Configuration B: 4 offshore farms with 10-year ERA5 history (2010–2019). The full stack combines the averaged manufacturer curve, Weibull parameter averaging (10 years), and monthly scaling. This configuration tests the complete “blind” pipeline: no turbine information, no concurrent-year weather data, and only monthly production totals.

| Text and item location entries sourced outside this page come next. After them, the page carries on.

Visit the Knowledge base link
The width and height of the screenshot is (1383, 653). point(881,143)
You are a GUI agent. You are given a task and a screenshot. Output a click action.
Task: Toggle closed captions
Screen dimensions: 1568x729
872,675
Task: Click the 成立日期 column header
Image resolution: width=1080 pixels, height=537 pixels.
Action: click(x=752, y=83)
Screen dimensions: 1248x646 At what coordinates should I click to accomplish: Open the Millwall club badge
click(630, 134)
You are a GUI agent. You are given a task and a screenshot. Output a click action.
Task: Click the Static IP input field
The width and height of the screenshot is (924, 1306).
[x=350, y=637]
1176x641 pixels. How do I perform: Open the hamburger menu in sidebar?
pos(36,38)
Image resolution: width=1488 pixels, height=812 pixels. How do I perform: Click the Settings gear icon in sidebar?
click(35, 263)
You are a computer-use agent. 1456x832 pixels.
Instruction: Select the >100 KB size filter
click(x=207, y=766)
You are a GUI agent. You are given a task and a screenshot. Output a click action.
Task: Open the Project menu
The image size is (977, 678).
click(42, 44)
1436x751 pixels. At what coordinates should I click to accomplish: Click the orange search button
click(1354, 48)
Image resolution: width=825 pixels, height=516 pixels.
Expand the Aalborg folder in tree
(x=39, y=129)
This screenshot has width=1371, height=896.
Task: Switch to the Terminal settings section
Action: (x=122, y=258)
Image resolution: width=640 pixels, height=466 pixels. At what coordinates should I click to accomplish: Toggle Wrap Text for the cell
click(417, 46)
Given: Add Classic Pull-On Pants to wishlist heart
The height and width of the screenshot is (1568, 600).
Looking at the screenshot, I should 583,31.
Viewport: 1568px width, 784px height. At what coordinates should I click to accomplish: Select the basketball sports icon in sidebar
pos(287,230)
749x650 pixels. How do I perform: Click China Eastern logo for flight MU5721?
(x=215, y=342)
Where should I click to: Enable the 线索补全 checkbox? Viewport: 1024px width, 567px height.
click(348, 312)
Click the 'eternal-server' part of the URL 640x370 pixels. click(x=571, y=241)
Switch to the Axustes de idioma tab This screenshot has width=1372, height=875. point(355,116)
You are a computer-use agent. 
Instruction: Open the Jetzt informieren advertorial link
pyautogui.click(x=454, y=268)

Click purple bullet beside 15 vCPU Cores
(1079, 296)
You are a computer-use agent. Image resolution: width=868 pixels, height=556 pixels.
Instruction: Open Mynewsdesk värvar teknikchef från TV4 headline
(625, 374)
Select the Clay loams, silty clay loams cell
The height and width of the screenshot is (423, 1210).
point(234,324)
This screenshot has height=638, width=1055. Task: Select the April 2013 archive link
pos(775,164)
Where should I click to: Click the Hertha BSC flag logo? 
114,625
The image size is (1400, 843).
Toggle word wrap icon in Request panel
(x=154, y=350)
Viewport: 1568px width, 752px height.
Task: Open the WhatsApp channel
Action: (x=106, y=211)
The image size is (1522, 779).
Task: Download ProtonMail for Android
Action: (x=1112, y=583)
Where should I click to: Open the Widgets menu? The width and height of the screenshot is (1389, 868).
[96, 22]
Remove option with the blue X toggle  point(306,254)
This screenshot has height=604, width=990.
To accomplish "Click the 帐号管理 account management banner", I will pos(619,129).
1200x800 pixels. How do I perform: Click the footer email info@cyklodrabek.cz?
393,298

| Configuration | Curve | Wind Source | Scaling | Mean | Error |
|---|---|---|---|---|---|
| A | Avg mfr (LOO) | Concurrent 2020 | Annual | 2.29 | 24 |
| A | Avg mfr (LOO) | Concurrent 2020 | Monthly | 1.91 | 24 |
| A | Manufacturer | Concurrent 2020 | Annual | 2.40 | 21 |
| A | Manufacturer | Concurrent 2020 | Monthly | 2.04 | 21 |
| B | Avg mfr (LOO) | Weibull 10yr | Annual | 1.66 | 4 |
| B | Avg mfr (LOO) | Weibull 10yr | Monthly | 1.31 | 4 |
| B | Manufacturer | Weibull 10yr | Annual | 1.50 | 4 |
| B | Manufacturer | Weibull 10yr | Monthly | 1.24 | 4 |
Key findings:
Improvements compound. The averaged curve with monthly scaling (1.91 pp, 24 farms) outperforms the manufacturer curve with annual scaling (2.40 pp, 21 farms). Monthly scaling adds ~0.4 pp improvement regardless of curve choice. The full blind stack (1.31 pp, 4 farms) approaches the limits of the methodology.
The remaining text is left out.